Methods: Among patients referred to our Hypertension Center between September 2002 and January 2011 with a reliable ABPM, we considered those in the two hottest (July and August) vs. those in the two coldest (January and February) months.
Results: Seven hundred and forty-two men (53.2%) and 653 women (46.8%) were studied; 1245 (89.3%) were hypertensive patients of which 795 (63.9%) were drug-treated. In winter, mean daytime SBP and DBP were higher (P = 0.001 and P < 0.001, respectively), but only 24-h DBP was significantly higher (P = 0.012). On the contrary, higher night-time SBP and pulse pressure were recorded in summer (P = 0.005 and P = 0.023, respectively). Uncontrolled hypertensive patients had the highest mean difference between winter and summer night-time SBP (127.1 ± 13.4 vs. 131.0 ± 12.6 mmHg; P = 0.001). In winter a dipping pattern was prevalent (58.2%), whereas in summer a nondipping pattern prevailed (61.9%; P < 0.001). Isolated nocturnal hypertension (INH) was present in 9.8% in winter vs. 15.2% in summer (P = 0.003).

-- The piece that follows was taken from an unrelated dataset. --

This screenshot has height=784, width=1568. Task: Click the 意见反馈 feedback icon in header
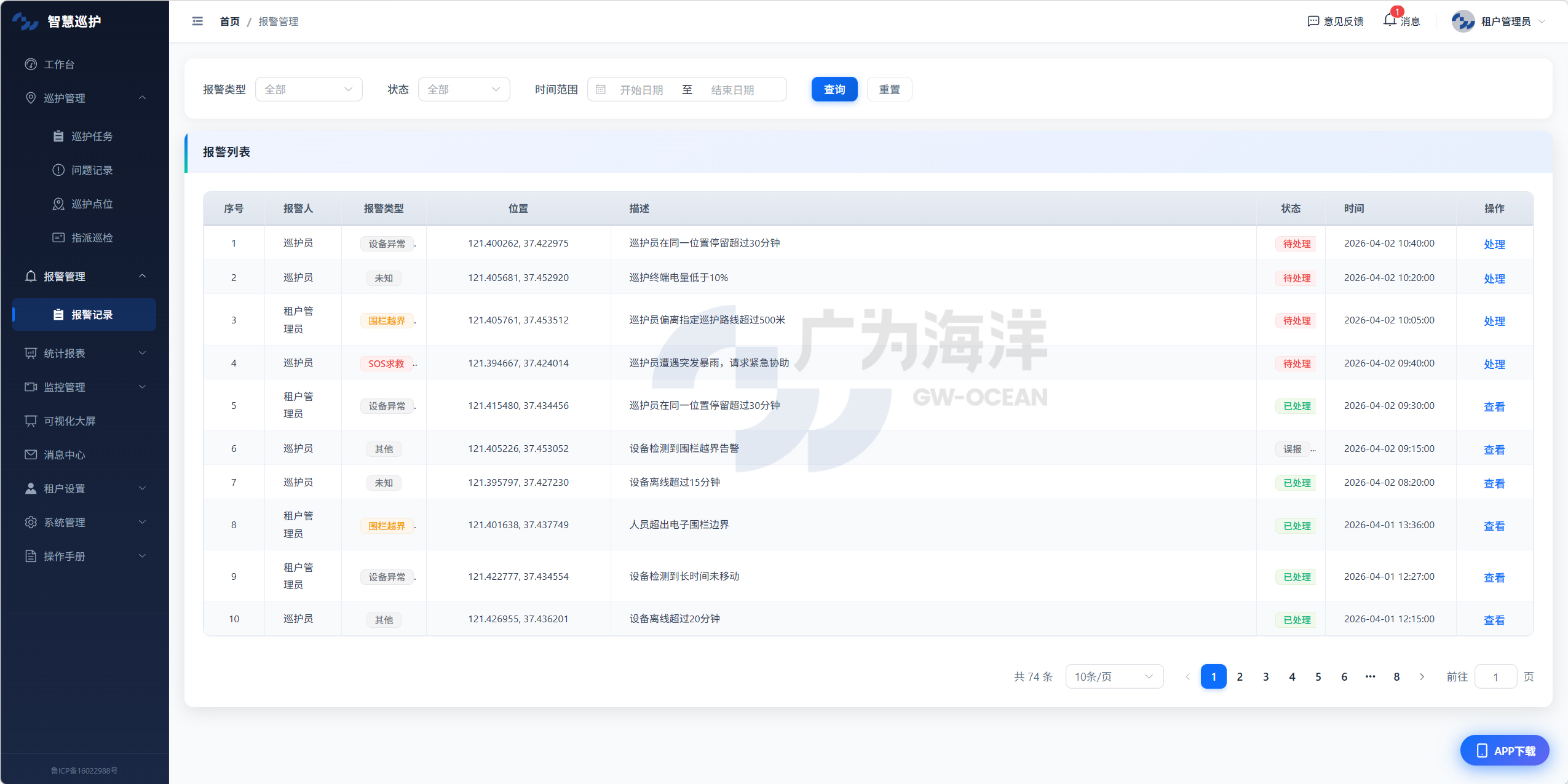click(x=1312, y=20)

Conclusion: Our data on a very large ABPM sample confirmed that hottest summer months are associated with lower daytime BP and also lower 24-h DBP. However, we found an inverse relationship regarding night-time BP, dipping pattern, and INH that were higher or more common in summer. These findings were even more evident in treated patients, especially when not at target. Different sleeping behaviors or improper dose reduction of drug therapy in summer may explain the findings.